4. Commit to a target of achieving a net reduction in the environmental impacts of invasive species within five years, conducting the necessary baseline assessment of impacts, methods and funding required, and production of a national plan to achieve the target.

5. Seek a CoAG agreement to legislate risk-based limits on the movement of invasive non-native (weedy) plants and if the states don’t agree within one year, create national regulation under the existing provisions of the EPBC Act.

6. Develop and implement a national plan to reduce the risks of environmental damage from both the legal and illegal keeping of exotic fish, birds, mammals, reptiles and amphibians.

7. Create an offshore islands eradication program to undertake high impact invasive species eradications and implement a national island biosecurity initiative to prevent new invasions of our offshore islands.
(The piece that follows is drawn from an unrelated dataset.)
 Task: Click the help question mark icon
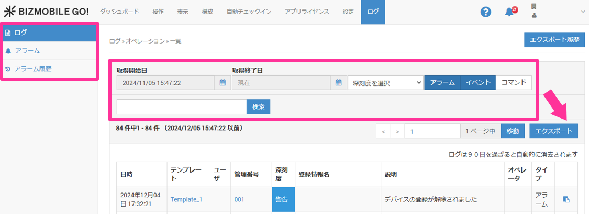pos(486,12)
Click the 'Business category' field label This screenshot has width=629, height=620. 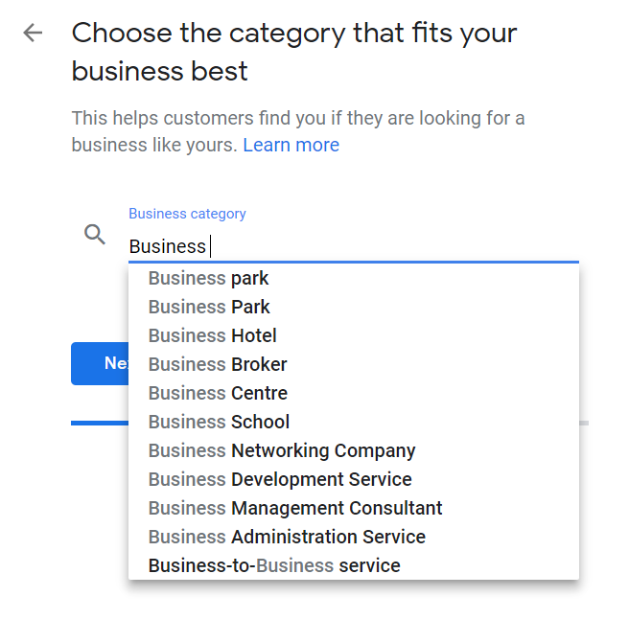187,214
8. Establish a ‘Minister for Biosecurity’ to administer biosecurity laws and policies strongly and fairly across all sectors.

9. Initiate a Productivity Commission review of environmental biosecurity to determine the costs and benefits of improved biosecurity measures.

10. Establish world-leading national regulation of ballast water and biofouling, including mandatory domestic regulation, to protect the Great Barrier Reef and Australia’s whole marine environment.

11. Commit to providing adequate on-going funding, over the medium term and if needed the long term, for the containment and ultimate eradication of lethal red fire ants and poison-spraying yellow crazy ants from Australia.

12. Prepare a State of Biosecurity Report by the end of 2017 that objectively reports on Australia’s performance and state of preparedness to respond to high risk biosecurity threats facing the environment, agriculture and society.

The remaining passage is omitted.